We start by noting that the _pyspark.mllib_ module utilizes **RDDs**, which are available thorugh the _rdd_ attribute of the _DataFrame_ class. From the documentation of the _MulticlassMetrics()_ method we learn that it requires an RDD containing only the predictions and the labels, so we select the relevant columns of the DataFrame using the method [_select()_][1] and create the proper RDD.

[1]: http://spark.apache.org/docs/2.0.2/api/python/pyspark.sql.html#pyspark.sql.DataFrame.select "DataFrame.select() API"

In [44]:
predictionAndLabels = train\
    .select(['prediction', 'digit (indexed)'])\
    .rdd
predictionAndLabels.take(5)

In [45]:
metrics = MulticlassMetrics(predictionAndLabels)
print type(metrics)

In [46]:
print metrics.confusionMatrix()

## Playing with parameters

### Changing the parameters

> **NOTE:** As part of the unified API pyspark is trying to expose, there is a class called [_Param_][1], which is utilized by all the models in _pyspark.ml_. In this session, however, we will use the parameters in their simplest form - key-word arguments of the estimator.
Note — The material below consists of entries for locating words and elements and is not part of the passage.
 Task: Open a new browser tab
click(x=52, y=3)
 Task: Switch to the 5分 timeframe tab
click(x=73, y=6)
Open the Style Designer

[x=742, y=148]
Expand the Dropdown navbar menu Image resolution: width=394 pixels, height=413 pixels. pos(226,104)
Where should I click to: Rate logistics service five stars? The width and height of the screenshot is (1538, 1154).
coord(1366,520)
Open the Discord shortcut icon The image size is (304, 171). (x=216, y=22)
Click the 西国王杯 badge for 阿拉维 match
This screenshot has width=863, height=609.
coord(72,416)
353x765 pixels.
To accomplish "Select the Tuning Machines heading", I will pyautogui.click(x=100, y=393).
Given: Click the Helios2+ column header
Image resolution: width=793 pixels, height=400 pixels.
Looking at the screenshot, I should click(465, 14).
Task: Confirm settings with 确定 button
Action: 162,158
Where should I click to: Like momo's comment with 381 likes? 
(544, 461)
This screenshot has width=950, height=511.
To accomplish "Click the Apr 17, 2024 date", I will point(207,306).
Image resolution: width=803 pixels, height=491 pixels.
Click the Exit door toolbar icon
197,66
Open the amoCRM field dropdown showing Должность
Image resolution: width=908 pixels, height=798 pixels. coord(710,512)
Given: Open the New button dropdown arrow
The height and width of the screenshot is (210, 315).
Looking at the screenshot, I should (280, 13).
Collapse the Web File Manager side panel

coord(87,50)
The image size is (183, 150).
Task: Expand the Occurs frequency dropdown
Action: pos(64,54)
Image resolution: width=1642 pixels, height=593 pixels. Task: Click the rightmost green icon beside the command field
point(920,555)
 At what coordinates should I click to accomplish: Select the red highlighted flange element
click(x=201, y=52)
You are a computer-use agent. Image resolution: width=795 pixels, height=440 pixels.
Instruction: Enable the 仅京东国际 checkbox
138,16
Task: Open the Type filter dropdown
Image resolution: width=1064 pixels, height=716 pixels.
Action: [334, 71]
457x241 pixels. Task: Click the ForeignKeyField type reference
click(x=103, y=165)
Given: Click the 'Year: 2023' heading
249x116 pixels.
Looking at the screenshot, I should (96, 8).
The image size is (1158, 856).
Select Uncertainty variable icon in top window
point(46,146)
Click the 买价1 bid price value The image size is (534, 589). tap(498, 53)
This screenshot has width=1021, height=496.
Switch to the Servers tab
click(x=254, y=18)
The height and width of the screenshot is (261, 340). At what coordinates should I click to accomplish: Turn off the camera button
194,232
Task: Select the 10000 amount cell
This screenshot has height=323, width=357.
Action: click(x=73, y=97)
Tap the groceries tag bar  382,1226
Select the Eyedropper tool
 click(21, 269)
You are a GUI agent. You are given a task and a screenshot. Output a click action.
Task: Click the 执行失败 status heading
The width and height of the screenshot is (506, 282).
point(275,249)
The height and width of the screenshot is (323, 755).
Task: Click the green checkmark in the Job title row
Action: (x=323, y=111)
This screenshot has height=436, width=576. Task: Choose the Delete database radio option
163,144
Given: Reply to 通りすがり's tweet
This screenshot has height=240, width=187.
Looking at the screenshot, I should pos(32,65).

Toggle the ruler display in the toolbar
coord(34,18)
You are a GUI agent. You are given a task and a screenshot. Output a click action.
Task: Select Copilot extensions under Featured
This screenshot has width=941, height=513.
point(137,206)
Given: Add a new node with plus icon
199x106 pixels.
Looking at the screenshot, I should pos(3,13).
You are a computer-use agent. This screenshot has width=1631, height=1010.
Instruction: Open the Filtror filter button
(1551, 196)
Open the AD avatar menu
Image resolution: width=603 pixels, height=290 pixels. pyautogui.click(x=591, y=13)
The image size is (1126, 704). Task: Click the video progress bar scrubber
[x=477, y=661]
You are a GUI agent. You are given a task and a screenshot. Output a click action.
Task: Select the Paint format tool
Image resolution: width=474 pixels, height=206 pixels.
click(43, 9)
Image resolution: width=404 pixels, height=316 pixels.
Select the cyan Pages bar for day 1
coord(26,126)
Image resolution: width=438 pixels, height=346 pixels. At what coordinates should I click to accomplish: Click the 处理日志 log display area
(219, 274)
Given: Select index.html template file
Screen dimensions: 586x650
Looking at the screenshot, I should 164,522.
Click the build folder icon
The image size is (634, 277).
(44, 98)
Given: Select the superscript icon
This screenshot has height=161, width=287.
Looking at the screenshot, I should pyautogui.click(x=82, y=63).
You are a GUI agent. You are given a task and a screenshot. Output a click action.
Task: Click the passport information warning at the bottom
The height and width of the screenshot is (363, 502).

[1]: http://spark.apache.org/docs/2.0.2/api/python/pyspark.ml.html#module-pyspark.ml.param "pyspark.ml.param API"

Each **estimator** contains some documentation about its parameters, available by the methods _explainParam()_ and _explainParams()_.

In [51]:
print dt.explainParams()[:564]

In [52]:
print dt.explainParam('maxDepth')

When we instantiated the estimator we used the default values, but of course we can tweek the model by changing its parameters. The method [_setParams()_][1], which is available for all _pyspark.ml_ estimators, allows to easily modify the model parameters. We note that it is possible and advisable to use the [\*\*kwargs notation][2] when calling this method.

[1]: http://spark.apache.org/docs/2.0.2/api/python/pyspark.ml.html#pyspark.ml.classification.DecisionTreeClassifier.setParams "setParams() API"
[2]: http://book.pythontips.com/en/latest/args_and_kwargs.html "kwargs explanation"

In [54]:
params = {'maxDepth':10}
dt.setParams(**params)

We can see that the parameters were indeed changed by looking at the explanation again.

In [56]:
print dt.explainParam('maxDepth')

### Re-fitting the model

We repeat the steps of the process described earlier. We note that it is necessary to overwrite _train_ and _test_, otherwise we will get an error in the fit step, because a column with the name _prediction_ alredy exist.

In [59]:
train, test = digits.randomSplit([0.7, 0.3], seed=1234)

In [60]:
train = dt.fit(train).transform(train)
train.show(5)

In [61]:
print evaluator.evaluate(train)

## Validating the model

We now apply the model to the test data and see how it performs.

In [64]:
test = dt_model.transform(test)
test.show(5)

In [65]:
print evaluator.evaluate(test)

In [66]:
predictionAndLabels = test\
    .select(['prediction', 'digit (indexed)'])\
    .rdd
print MulticlassMetrics(predictionAndLabels).confusionMatrix()

> **Your turn 1:**

> * Part I - Create a classification model for predicting the sex of the guys listed in the weight.txt file based on their heights and weights.
> * Part II - Repeat the previous task, but now use also the age as a feature. Did it improve the model?

> **Your turn 2:**

> The file dessert.csv contains some information about groups who arrived at a restaurant, and the field “dessert” states whether they purchased a dessert or not. Use the file to develop a classification model for predicting which groups will order a dessert. Do not forget to split your data and validate your models.

> * Part I - Develop the classification model, where “num.of.guests” is an integer.
> * Part II - Improve your model by considering “num.of.guests” as categorical.